D’après Fort Worth, « la préférence de Choni n’est pas de parler de la guerre ou surtout, de s’appesantir sur elle. Il a dit par le passé que sa musique a été un refuge face à la tourmente ravageant sa mère patrie. » Il dit au magazine que « la musique peut apporter la paix à l‘âme des gens. C’est très précieux. … Je laisse mon expérience se refléter dans la musique que je joue quand c’est adéquat. … Jouer du piano a toujours été une sorte de thérapie pour moi. Maintenant, c’est particulièrement pertinent. » Voici, dans cette vidéo, sa performance de demi-finale : le concerto pour piano no 20 de Mozart (Mozart’s Piano Concerto No. 20).
Jacques Marquis, PDG du concours Cliburn, a raconté au magazine que la décision d’inviter les pianistes russes avait été inspirée par l’exemple de Van Cliburn lui-même. « En ce qui nous concerne, nous avons été fondés par le legs de cet homme qui gagna le concours Tchaïkovski à Moscou en 1958, en pleine guerre froide », explique Marquis. « Van Cliburn lui-même a rassemblé les gens par la musique.
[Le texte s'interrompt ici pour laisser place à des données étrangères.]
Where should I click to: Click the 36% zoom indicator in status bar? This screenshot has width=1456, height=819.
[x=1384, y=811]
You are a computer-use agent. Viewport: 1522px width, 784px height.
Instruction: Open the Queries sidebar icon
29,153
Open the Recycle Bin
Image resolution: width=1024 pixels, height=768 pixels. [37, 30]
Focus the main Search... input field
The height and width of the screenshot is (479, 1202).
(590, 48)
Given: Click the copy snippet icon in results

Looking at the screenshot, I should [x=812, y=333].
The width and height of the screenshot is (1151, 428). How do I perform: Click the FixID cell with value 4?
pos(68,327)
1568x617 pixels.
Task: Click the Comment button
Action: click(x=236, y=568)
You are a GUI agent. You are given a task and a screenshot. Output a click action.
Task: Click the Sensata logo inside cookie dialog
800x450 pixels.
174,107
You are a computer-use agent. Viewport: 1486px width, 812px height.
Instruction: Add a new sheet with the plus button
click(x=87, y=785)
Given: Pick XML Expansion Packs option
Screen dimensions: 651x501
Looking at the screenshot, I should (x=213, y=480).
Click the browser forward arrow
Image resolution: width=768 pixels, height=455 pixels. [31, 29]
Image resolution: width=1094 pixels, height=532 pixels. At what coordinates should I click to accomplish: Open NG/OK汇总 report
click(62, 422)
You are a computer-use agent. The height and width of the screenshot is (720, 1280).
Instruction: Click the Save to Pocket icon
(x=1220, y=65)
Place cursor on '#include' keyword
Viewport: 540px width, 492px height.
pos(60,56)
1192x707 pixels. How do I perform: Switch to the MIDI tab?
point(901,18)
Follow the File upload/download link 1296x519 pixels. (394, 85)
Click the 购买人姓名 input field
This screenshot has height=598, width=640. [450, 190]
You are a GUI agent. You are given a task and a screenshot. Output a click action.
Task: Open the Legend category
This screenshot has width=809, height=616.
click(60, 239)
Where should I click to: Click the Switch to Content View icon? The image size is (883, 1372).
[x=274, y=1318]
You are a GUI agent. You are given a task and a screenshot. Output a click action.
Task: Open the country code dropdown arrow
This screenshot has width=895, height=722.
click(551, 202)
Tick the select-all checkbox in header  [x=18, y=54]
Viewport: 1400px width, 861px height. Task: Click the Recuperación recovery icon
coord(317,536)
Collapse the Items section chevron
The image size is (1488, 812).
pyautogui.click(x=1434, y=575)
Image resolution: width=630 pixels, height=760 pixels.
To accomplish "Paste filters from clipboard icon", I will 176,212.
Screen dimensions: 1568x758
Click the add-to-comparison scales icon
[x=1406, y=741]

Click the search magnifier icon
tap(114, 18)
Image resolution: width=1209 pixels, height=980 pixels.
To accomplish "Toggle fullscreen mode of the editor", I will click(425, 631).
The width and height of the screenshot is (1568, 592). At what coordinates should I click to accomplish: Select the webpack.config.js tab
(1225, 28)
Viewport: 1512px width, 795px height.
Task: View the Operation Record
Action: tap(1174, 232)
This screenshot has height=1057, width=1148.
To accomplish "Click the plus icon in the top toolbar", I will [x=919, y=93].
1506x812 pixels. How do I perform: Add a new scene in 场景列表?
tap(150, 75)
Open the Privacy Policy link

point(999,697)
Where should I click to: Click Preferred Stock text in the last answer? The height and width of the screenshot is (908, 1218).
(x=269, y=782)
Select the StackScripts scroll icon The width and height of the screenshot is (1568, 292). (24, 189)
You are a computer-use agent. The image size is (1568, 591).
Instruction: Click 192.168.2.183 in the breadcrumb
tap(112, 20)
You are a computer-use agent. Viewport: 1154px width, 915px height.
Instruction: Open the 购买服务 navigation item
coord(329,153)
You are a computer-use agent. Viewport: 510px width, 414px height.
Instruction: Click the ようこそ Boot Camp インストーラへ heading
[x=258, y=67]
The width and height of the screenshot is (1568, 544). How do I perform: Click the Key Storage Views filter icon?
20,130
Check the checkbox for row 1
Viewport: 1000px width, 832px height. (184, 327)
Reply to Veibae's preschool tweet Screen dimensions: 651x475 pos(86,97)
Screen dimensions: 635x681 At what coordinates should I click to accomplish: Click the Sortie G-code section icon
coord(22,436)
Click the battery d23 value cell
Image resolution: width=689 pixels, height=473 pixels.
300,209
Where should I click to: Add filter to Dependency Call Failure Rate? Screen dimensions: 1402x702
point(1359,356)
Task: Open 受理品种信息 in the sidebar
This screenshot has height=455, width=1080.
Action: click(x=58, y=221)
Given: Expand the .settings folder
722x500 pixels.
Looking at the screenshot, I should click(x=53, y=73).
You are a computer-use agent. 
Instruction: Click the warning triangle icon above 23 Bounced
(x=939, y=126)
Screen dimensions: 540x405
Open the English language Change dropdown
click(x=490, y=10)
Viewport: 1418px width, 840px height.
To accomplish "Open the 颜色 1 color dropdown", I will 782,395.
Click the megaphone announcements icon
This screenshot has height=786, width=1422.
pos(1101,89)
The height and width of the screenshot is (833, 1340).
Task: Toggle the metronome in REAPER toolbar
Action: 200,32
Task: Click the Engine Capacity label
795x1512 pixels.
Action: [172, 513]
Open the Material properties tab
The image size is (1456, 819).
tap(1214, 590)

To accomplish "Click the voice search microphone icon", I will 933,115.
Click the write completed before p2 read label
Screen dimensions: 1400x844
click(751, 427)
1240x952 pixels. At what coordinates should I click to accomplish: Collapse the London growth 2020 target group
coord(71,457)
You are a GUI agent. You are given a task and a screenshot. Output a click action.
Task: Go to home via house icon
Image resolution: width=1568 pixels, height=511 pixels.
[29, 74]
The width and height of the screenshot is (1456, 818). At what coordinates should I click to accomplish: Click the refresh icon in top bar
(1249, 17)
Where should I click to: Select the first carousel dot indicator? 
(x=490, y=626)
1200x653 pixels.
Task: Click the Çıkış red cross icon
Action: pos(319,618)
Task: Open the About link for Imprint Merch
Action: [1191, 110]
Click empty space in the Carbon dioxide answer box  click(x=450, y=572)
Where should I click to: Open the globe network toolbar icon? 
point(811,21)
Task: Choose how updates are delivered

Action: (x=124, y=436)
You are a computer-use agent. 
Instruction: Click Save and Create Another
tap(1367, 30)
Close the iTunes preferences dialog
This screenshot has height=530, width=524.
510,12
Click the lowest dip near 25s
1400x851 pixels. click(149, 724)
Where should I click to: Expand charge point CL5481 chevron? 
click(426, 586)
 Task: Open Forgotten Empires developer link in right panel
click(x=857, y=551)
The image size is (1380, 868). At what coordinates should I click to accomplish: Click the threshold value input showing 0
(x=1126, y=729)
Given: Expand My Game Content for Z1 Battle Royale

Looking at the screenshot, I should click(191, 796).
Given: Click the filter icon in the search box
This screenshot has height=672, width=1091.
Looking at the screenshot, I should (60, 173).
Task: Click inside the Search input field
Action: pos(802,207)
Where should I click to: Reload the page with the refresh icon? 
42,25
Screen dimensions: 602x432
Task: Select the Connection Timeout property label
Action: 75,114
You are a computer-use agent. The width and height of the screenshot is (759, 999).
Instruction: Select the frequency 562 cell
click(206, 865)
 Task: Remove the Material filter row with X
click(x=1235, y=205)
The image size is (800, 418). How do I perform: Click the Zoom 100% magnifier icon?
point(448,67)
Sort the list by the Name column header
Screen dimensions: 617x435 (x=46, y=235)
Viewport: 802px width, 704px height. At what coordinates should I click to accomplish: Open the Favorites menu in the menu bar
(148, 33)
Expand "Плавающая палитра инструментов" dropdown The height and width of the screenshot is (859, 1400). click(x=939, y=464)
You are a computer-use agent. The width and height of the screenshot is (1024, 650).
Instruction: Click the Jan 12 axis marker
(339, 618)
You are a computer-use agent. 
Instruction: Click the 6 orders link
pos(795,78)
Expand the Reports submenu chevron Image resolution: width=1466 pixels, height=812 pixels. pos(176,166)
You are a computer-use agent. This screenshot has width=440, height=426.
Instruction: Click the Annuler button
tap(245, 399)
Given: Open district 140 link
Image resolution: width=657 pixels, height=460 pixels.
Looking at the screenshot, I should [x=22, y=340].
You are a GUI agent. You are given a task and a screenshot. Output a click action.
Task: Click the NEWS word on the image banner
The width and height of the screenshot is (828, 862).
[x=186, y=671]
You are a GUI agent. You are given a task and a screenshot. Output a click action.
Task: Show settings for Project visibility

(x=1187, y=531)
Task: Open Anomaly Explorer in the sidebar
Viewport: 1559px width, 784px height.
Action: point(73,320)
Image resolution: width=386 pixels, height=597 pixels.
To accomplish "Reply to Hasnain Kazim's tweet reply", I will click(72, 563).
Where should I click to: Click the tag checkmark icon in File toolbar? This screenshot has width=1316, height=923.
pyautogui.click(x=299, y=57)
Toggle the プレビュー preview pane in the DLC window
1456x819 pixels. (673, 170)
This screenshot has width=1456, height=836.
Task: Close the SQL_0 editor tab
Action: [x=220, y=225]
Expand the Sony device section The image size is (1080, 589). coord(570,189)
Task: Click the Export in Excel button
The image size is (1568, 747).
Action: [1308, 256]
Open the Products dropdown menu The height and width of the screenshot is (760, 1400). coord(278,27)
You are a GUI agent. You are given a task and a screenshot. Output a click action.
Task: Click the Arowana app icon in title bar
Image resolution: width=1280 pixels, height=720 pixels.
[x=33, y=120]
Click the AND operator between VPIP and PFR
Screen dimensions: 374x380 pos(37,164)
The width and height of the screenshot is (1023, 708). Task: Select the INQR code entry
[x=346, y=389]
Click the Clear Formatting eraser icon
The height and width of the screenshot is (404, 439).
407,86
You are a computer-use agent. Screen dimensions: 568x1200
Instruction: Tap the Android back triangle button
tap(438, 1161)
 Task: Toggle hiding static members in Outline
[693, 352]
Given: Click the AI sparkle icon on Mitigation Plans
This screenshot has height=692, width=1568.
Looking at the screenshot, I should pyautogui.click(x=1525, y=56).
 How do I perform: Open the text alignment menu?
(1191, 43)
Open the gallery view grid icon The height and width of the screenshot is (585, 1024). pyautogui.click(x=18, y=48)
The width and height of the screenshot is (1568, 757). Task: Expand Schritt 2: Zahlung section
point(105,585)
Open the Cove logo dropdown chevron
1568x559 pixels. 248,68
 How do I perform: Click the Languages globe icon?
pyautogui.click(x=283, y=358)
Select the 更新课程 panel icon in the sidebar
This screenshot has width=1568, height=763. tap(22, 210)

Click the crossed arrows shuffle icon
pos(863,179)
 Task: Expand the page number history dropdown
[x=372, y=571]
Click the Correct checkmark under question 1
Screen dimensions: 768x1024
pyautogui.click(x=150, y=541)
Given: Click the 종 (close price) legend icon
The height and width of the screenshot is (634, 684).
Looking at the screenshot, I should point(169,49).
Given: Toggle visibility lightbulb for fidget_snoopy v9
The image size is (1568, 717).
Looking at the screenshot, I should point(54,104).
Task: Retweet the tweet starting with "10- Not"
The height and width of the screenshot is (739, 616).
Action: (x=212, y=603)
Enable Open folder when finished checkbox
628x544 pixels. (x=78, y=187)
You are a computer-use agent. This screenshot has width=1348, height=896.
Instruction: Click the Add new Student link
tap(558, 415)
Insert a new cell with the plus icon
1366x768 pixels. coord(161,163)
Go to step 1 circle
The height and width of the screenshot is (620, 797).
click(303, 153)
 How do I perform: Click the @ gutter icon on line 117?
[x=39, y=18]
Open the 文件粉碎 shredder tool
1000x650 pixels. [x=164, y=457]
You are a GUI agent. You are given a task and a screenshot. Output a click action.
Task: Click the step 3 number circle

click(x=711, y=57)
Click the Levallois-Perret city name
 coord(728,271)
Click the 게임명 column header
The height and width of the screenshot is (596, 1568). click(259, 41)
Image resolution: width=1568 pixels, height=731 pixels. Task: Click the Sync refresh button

Il ne parlait jamais de politique, mais de musique ; l’amour de la musique et comment celle-ci peut rapprocher des gens de par tout le monde. Oui, nous sommes nés de cette inspiration que la musique peut rassembler les gens à travers toutes les frontières, et nous ne devrions pas pratiquer l’exclusion ou la discrimination en ce lieu. »
Il était prévisible que le New York Times note qu’alors que la décision du concours Cliburn avait été applaudie dans le monde de l’art, « la décision a aliéné quelques activistes ukrainiens et résidents du Texas. Plusieurs ont argumenté que le seul moyen de mettre Moscou sous pression pour qu’elle mette un terme à l’invasion était de couper les liens politiques, économiques et culturels. » Le Times parla avec le révérend Pavlo Popov, pasteur d’une église ukrainienne dans la banlieue de Dallas, qui affirmait qu’« il était dommage que le Cliburn ne prête aucune attention à la souffrance humaine et à l’opinion publique. »
En réalité, les commentaires des musiciens et des officiels du concours sont probablement plus près de l’« opinion publique » ordinaire que ceux des bellicistes et des nationalistes ukrainiens. Ils démontrent une décence et une humanité générales qui sont absentes de l’interminable barrage médiatique au sujet de la guerre en cours. Ce barrage pourrait avoir un effet contraire à ses intentions. Alors que les thèmes géopolitiques ne rencontrent pas une large compréhension, il existe une profonde méfiance envers la propagande de la Maison blanche et du Pentagone, après des décennies de mensonges et de désinformation.